THIS ARTICLE IS MORE THAN FIVE YEARS OLD
This article is more than five years old. Autism research — and science in general — is constantly evolving, so older articles may contain information or theories that have been reevaluated since their original publication date.
Spectrum’s house style is to refer to ‘people with autism’ rather than ‘autistic people.’ But we made an exception in this instance because of an author’s preference.
Getting to the top generally requires years of hard work, committed mentors and many missteps along the way.
We asked a few of the most distinguished autism researchers to share memories from their first autism study, including their initial assumptions and what they’ve learned since. Their answers reveal the origins of modern theories as well as how much ideas about autism have changed over the years.

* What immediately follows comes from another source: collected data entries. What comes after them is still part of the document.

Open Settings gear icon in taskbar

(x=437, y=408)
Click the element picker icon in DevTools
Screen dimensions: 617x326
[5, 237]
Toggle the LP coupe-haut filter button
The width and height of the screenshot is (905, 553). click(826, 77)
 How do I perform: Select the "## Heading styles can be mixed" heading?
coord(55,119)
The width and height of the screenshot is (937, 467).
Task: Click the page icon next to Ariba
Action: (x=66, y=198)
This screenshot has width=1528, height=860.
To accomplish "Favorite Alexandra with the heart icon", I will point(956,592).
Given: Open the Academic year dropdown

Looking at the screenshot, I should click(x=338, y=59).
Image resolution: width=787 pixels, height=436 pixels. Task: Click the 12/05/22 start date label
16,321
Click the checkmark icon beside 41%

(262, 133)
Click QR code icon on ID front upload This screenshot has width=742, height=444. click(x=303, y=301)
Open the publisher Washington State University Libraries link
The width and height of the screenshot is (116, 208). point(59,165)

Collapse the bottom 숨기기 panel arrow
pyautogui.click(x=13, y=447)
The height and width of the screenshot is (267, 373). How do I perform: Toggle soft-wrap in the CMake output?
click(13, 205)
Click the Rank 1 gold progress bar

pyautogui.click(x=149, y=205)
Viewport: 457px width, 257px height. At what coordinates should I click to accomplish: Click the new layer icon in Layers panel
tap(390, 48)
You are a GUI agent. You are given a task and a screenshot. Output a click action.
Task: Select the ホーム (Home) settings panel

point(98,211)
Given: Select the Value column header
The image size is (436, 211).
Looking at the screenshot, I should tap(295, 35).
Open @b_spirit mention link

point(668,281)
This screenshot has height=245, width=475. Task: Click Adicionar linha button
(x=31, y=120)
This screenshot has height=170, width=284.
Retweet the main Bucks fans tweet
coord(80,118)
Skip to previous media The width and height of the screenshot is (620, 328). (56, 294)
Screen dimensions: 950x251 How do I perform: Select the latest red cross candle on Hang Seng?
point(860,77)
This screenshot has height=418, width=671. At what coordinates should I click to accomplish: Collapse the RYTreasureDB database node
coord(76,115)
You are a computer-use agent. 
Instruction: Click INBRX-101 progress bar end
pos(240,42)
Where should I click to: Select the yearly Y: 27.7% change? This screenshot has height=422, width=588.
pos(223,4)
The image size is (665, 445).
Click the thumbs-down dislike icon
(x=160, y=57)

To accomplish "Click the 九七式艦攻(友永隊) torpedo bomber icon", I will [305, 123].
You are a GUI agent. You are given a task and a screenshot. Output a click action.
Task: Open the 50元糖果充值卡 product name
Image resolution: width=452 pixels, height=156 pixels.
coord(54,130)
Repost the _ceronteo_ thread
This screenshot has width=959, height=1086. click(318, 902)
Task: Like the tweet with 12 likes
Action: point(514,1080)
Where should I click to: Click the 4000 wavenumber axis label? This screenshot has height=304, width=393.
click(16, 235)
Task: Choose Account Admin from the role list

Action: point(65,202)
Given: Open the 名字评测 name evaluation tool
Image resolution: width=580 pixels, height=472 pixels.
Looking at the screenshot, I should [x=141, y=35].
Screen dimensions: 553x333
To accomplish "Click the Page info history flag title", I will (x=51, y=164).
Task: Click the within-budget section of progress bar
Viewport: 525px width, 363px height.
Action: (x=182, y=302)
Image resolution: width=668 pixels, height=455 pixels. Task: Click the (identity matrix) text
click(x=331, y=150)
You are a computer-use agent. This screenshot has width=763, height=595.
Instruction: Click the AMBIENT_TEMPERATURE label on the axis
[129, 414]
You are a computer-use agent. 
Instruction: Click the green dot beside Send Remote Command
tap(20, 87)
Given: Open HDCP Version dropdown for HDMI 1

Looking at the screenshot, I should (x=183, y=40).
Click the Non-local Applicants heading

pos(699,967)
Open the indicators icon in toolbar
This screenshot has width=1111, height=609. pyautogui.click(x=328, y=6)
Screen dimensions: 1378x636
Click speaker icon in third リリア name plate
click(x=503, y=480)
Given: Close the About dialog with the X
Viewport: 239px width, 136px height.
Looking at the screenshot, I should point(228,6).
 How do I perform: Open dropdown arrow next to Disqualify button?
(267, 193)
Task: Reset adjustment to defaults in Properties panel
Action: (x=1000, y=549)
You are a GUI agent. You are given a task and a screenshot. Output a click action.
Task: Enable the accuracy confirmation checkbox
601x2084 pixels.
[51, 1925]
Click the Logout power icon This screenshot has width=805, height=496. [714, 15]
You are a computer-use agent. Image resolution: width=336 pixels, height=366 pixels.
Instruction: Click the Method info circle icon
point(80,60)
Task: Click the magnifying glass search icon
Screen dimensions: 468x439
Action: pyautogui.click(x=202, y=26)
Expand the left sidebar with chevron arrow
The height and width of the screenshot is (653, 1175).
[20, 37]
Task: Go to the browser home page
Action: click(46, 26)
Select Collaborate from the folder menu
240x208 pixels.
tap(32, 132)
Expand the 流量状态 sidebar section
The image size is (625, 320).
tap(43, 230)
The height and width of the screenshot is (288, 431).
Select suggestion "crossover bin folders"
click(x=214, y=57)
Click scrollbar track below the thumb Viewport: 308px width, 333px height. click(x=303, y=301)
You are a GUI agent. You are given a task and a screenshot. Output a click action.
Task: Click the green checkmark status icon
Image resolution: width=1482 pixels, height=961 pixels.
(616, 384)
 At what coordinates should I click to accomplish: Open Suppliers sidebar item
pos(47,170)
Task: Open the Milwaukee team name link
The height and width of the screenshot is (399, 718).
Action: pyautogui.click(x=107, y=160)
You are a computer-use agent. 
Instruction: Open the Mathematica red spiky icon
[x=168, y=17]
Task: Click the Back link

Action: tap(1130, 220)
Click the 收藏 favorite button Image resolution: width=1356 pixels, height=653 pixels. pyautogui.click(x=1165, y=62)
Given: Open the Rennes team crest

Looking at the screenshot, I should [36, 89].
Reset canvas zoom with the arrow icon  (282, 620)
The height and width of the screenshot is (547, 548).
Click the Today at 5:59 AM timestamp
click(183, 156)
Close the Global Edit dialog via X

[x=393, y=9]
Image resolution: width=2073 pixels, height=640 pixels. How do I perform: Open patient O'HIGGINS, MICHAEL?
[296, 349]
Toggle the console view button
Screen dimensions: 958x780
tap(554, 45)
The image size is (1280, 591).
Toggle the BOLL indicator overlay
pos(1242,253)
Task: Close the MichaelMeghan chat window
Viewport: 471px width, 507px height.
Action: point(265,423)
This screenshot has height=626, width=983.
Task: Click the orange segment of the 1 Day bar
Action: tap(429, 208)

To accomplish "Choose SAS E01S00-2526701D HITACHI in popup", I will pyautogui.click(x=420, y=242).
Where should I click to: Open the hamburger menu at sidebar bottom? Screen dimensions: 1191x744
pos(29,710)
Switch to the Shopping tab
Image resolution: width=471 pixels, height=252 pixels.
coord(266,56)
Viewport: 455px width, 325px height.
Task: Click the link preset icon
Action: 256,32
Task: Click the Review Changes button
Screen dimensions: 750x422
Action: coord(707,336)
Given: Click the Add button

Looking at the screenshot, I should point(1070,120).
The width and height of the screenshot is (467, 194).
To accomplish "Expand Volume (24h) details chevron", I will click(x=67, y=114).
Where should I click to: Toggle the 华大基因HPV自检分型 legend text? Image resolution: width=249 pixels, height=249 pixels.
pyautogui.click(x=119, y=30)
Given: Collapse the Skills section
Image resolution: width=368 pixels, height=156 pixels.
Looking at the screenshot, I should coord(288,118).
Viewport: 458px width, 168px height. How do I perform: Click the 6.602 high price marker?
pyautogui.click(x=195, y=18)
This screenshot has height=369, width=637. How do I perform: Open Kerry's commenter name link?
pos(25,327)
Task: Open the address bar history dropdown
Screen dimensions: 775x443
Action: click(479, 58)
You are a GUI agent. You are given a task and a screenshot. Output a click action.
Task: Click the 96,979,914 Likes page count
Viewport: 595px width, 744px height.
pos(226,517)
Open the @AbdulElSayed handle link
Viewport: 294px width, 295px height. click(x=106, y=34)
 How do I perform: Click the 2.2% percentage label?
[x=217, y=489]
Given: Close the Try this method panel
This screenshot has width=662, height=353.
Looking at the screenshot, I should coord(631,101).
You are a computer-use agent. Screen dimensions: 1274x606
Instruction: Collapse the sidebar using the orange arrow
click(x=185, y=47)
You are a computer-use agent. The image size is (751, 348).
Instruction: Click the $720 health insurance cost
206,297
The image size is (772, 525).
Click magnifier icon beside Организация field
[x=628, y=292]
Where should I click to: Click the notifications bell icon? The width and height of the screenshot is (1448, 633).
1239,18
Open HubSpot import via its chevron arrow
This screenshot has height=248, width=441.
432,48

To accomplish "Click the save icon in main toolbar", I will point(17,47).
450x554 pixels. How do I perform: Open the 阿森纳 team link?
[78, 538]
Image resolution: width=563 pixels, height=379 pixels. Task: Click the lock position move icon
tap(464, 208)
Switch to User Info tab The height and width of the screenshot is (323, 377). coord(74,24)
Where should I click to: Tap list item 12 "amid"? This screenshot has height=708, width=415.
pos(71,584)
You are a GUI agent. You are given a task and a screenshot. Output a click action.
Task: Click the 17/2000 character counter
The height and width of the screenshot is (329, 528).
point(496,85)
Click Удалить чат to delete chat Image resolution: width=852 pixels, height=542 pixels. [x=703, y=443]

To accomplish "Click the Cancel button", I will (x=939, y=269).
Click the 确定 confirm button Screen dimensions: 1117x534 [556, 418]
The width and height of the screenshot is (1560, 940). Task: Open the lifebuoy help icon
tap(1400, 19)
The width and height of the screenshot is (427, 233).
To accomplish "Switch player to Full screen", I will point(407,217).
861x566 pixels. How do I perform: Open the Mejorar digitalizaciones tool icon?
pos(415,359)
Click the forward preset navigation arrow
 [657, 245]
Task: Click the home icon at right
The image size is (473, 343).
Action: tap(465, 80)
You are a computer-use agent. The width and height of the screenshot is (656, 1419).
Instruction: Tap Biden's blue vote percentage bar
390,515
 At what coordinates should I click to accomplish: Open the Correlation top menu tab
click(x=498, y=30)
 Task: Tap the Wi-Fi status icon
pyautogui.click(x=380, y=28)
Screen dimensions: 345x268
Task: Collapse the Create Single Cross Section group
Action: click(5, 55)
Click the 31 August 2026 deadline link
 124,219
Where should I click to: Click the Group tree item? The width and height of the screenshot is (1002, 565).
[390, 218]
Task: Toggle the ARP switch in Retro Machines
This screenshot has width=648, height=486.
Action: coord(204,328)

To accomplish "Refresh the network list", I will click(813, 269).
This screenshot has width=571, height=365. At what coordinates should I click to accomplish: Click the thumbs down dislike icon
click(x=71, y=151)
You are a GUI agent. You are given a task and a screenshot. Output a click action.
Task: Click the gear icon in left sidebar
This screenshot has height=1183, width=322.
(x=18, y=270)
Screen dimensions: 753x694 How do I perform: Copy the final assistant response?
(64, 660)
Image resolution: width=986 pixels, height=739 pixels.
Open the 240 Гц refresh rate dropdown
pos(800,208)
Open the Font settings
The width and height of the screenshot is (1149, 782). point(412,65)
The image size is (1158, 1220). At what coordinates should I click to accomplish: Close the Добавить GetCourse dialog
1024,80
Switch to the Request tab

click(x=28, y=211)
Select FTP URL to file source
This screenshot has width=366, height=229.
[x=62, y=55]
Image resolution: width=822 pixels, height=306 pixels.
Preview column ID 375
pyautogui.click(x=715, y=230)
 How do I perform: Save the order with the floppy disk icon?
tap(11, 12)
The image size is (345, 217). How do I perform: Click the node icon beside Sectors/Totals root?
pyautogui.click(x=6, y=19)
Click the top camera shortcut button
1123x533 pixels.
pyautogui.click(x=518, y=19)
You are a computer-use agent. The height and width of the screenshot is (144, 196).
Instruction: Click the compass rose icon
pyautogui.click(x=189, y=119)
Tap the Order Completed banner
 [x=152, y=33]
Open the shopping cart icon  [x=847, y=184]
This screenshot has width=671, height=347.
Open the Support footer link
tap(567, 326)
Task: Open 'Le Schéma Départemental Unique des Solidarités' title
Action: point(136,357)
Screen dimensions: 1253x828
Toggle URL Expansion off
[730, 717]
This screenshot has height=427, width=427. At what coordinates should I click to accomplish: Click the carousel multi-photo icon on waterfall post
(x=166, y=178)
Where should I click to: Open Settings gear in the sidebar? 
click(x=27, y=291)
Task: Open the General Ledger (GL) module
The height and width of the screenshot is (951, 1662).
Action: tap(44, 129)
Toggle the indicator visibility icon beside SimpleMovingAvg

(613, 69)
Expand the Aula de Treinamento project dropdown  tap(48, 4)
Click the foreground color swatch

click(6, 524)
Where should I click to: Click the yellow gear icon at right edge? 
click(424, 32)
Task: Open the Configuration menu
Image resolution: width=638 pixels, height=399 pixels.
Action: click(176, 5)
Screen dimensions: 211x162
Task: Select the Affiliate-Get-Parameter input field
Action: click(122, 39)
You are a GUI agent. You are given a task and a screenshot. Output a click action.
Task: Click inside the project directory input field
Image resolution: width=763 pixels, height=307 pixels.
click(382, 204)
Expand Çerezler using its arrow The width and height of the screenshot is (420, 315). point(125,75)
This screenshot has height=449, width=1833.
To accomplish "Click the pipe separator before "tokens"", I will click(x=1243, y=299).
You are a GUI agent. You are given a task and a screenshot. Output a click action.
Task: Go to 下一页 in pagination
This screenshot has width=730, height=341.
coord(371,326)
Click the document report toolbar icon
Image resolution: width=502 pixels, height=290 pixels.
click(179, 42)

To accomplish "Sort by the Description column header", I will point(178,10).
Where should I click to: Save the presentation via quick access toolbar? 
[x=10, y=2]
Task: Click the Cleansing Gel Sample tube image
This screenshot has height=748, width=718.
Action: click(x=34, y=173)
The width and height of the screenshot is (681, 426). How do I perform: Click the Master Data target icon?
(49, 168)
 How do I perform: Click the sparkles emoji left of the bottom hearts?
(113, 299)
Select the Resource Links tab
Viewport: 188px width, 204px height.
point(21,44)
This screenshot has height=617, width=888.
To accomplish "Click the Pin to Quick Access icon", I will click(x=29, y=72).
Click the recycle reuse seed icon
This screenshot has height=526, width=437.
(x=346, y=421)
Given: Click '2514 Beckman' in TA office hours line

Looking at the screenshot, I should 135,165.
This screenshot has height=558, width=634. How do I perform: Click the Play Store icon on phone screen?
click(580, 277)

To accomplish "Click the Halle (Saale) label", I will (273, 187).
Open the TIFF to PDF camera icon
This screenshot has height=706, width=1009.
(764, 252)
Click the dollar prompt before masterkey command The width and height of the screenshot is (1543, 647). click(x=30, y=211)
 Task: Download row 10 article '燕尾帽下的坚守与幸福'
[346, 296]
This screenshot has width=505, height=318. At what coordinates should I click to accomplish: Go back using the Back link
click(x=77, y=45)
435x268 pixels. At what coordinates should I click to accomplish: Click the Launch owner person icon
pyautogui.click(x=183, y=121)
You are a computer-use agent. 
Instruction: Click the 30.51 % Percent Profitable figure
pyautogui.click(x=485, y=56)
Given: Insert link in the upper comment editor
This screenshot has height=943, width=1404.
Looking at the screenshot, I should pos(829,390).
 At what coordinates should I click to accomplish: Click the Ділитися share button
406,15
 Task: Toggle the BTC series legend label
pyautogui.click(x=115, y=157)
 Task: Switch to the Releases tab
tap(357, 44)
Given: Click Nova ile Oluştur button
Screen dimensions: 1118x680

My first study was inspired by an ingenious experiment by my wonderful Ph.D. supervisors, Beate Hermelin and Neil O’Connor. They compared recall for random words (for instance, “fish, ate, they, fresh”) and for the same words when they formed sentences (“They ate fresh fish.”). Normally, we expect recall for words in sentences to be a lot better than recall for words in random strings. But this was not the case for autistic children. I was fascinated by this finding and wanted to repeat it. This led to my first and only paper ever accepted without revision, in 19691.
In that first study, I recorded myself saying strings of words and played them back to the children and asked them to repeat what they heard. I soon gave up using the tape recorder, which only distracted the children. I found they willingly did the task as long as I spoke the words to them directly.
The results of the experiment confirmed the findings of my supervisors: For the children with autism, there was only a small difference in how many words they recalled when I said strings of unconnected words and when I said sentences.
This set me on the trail of a theory I later termed ‘weak central coherence.’ This theory holds that children with autism struggle to consolidate information and see ‘the big picture.’ By contrast, they excel at remembering details. It may explain why children in my first experiment remembered random strings of words so well.
Furthermore, the tape-recorder misstep taught me something about people with autism. I had falsely assumed that children with autism would perform much better with an impersonal machine than with a human. How wrong I was. I was relieved to throw aside the idea that ‘autism’ meant ‘asocial.’
The first autism research I was involved in was as a student-therapist and data collector for Ole Ivar Lovaas’ 1987 study on applied behavioral analysis for children with autism. Contrary to Lovaas’ reports that the therapy makes children with autism “indistinguishable from typical children,” I didn’t see any miracles. But I did see one child begin to speak in sentences. Another one, however, never was able to consistently imitate speech sounds.
I don’t think the second child made it into the paper Lovaas wrote. In those days, there was no expectation that a researcher would describe every child he or she worked with. Samples were almost always ‘convenience samples’ of whomever the researcher wanted. This is still something that occurs in genetics and neuroscience, but has been rectified to a great extent in behavioral research.
The first autism study I led was at the University of North Carolina’s TEACCH Autism Program. I took existing TEACCH data and looked at intelligence quotient (IQ) changes from first assessment to a follow-up two years later.
It was extremely unsophisticated in terms of analyses. We just took whatever data we could find and did not control for missing data or attrition. We found that, in general, IQs went up from preschool to school age.
It’s ironic that today we still find that IQs often go up from first assessments to follow-up assessments several years later, even with the same test. This is because children with autism come to better understand what is expected of them, are more motivated to carry out tasks and please strangers, and have better motor control. If this is our definition of being smart, they get smarter.
My first autism study, back in 1997, was titled “Did Asperger’s cases have Asperger disorder?”2
The idea came from comments my masters mentor Sally Ozonoff made in the margin of my thesis. In the introduction, I had speculated whether the four cases in Hans Asperger’s original paper would meet the criteria for autism in the newly published “Diagnostic and Statistical Manual of Mental Disorders IV”. Sally wrote, “Let’s do this study!!”
So I asked clinicians to apply the new diagnostic criteria for ‘Asperger’s Disorder’ and ‘Autistic disorder’ to Hans Asperger’s original cases.
At the time, autism was considered a rare condition, so raising awareness of its various presentations was really important to boost its recognition. Nowadays, we have the opposite situation: The spectrum can start to feel so broad it’s becoming important to identify what’s distinct about autism. Instead of focusing on how big the autism umbrella should be, I’m now focused on how to identify the smallest group of characteristics that are highly specific to the condition.
Hopefully, we can identify some characteristics that are so specific to autism that we can use them to identify the underlying biological mechanisms. And perhaps we can identify some characteristics that are so rarely seen outside of autism that they, when present, would signal the condition even to a non-specialist. That would increase access to an early and accurate diagnosis, and help folks with the condition achieve their full potential.